Worth noting that most of these GTK4/libadwaita players are going to look out of place on anything that isn't GNOME. If you're on KDE or a tiling WM, Strawberry or one of the Qt-based options will integrate much better
For me peak musicplayer UI is still my customized foobar2000 setup on Windows.

I need a waveform, a playhead, a good browser that can do both metadata based libraries and dumb folders fast and without lagging, a way to build/save/view/load playlists and a way to queue songs.

Most players are just too basic or make the wrong or to many assumptions about my collection. Or the interface is just too cute and dysfunctional for my actual daily use.

This means on Linux I currently use either mixxx or just VLC player, but I surely haven't tested every possible mediaplayer.

None of the current solutions work for someone like me. I have multiple versions of the same album so the UI needs to incorporate labels, catalog numbers, etc. and the playlists need to accommodate disc subtitles and grouping. The only two players that allow me this functionality are both on Windows so there's little available for the collectors such as myself.
mocp is all you need
This is a very good list, thanks for sharing it. Despite having been on a music player journey like the author, in surprised to see several on the list I've not encountered before.
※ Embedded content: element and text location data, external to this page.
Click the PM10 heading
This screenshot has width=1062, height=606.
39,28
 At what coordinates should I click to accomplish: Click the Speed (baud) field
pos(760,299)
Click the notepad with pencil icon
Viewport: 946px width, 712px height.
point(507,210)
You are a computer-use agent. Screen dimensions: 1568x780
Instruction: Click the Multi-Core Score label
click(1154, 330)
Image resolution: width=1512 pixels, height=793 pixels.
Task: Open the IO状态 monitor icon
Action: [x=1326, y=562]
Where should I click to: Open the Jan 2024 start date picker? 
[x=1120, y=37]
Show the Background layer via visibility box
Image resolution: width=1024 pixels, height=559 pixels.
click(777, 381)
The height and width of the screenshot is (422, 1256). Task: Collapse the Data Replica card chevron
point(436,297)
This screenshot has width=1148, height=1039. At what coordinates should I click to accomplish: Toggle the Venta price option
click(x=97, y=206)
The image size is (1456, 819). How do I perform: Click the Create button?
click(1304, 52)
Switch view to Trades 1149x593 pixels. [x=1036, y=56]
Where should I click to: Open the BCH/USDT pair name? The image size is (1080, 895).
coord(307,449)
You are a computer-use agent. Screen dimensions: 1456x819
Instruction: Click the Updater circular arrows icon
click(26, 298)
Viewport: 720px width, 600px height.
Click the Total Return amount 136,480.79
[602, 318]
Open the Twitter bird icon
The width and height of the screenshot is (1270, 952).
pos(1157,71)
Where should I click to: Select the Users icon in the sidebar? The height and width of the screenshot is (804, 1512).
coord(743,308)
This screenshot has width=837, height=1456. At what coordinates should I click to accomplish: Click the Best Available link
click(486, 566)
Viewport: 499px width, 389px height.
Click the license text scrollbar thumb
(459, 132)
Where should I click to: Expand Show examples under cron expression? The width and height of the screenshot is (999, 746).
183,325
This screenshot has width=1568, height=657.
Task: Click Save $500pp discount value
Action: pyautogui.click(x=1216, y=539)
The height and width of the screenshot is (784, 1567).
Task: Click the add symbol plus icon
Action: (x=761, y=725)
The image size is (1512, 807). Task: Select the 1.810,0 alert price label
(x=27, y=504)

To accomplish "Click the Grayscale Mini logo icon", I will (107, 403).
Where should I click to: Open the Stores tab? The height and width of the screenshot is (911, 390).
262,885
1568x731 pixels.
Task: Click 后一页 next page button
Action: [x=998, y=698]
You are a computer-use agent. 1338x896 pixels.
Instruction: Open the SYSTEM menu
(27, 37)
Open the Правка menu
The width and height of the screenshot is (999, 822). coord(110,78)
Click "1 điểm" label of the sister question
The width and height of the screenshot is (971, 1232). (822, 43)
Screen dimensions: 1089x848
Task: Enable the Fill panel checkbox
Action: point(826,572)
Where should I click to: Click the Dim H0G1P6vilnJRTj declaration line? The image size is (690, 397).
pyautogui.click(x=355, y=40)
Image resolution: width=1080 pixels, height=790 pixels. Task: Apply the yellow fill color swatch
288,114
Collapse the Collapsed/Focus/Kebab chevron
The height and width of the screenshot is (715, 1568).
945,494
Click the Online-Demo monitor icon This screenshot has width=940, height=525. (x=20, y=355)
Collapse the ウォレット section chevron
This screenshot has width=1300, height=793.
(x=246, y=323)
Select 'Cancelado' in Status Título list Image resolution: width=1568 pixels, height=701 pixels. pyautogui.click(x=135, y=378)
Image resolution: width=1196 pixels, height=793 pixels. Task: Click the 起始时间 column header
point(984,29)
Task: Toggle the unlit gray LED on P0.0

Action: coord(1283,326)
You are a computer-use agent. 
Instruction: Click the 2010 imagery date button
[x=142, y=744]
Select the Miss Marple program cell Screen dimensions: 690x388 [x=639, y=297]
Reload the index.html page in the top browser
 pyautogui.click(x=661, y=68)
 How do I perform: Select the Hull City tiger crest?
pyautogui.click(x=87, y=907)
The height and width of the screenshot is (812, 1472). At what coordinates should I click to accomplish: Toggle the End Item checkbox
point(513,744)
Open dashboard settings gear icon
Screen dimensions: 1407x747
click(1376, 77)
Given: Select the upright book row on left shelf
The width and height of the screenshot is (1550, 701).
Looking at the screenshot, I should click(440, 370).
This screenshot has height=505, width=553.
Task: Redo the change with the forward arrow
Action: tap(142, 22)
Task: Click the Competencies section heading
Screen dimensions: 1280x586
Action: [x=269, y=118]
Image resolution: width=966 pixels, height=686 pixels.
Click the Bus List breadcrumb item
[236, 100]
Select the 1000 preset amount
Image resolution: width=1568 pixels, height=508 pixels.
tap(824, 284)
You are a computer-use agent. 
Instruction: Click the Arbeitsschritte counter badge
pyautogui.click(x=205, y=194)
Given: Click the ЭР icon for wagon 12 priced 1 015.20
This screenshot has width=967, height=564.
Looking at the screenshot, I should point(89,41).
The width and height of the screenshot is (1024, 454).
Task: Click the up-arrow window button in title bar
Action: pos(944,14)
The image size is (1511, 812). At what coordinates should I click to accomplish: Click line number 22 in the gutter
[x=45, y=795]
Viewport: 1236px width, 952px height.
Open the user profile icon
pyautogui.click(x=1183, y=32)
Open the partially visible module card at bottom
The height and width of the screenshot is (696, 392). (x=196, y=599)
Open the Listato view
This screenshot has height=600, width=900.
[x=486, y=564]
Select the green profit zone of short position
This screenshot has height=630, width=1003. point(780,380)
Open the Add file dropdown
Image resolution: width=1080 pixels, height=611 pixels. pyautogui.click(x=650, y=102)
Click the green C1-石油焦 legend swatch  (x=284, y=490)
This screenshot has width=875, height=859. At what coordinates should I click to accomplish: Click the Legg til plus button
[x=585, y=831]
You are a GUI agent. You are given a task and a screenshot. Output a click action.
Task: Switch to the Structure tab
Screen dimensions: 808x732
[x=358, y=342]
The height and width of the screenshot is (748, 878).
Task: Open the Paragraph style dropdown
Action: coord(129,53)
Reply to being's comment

This just tells me that the state of music players on Linux is extremely healthy, and that makes sense, it's the only os where the concept of owning your data exists, so of course time and effort is being spent on this part too.

In the end, for me anyway, I'm only listening to music and I didn't really care too much about what the player looked like, not as much as I thought I would. Even VLC, not mentioned here, is a well functioning music player and will do the job just fine.

Good old VLC couldn't be much simpler (or popular). Audio singles, drag-on. Folders of audio files, drag-on. Whatever's in the window can be easily saved as a named playlist. Including internet radio stations (there are thousands). Sort playlists into folders.

Oh yeah, and also handles almost ALL video formats in the same way.

VLC will also work as a media server and stream files outbound, which remote players can play (buffered) in real-time.
Came here to note that contrary to what is said here, Lollypop is not "new", nor is it representative of current so-called "GNOME-isms".

It uses UI idioms and technologies (gtk 3) of its mileage, 2017.

A lot of its UI idioms are quite unique to Lollypop, as well.
I'm not thrilled by the music player options on Linux. I've tried many and found most of them awful. Even the author of this article notes negatives about all of the listed players, which I find unacceptable (except for Recordbox, I'll have to look at that). And these are their favorites out of 200 players!

It's the typical problem of free software: bad UI.

I use Music on macOS (disable the music store and it's fine) and have used Rhythmbox on GNOME (passable). Still looking for something good on Linux.

List from the post, with the author's own criticism:

Amberol

This barely fits my criteria for features … no library management

Euphonica

you will also need to set up MPD … The UI chokes … wish it had a song search function … changing the volume requires using my scroll wheel on the volume knob

Feishin

You will need a music server … Electron app

Lollypop

the user experience is painful

Plattenalbum

you will need to bring your own MPD … cannot even see a list of all albums

Strawberry

less intuitive than I’d like it to be … giant translucent strawberry in the middle of my screen at all times

Tauon

“everything-is-a-playlist” approach … overwhelming and confusing … stretched icons … scroll bar is on the left of the window for some reason

> It's the typical problem of free software: bad UI. > I use Music on macOS

I’m surprised to read this. While I have quite high tolerance for bad UI and don’t have my own opinion, I’ve heard many a Mac / iOS developer practically spit on Music.app design.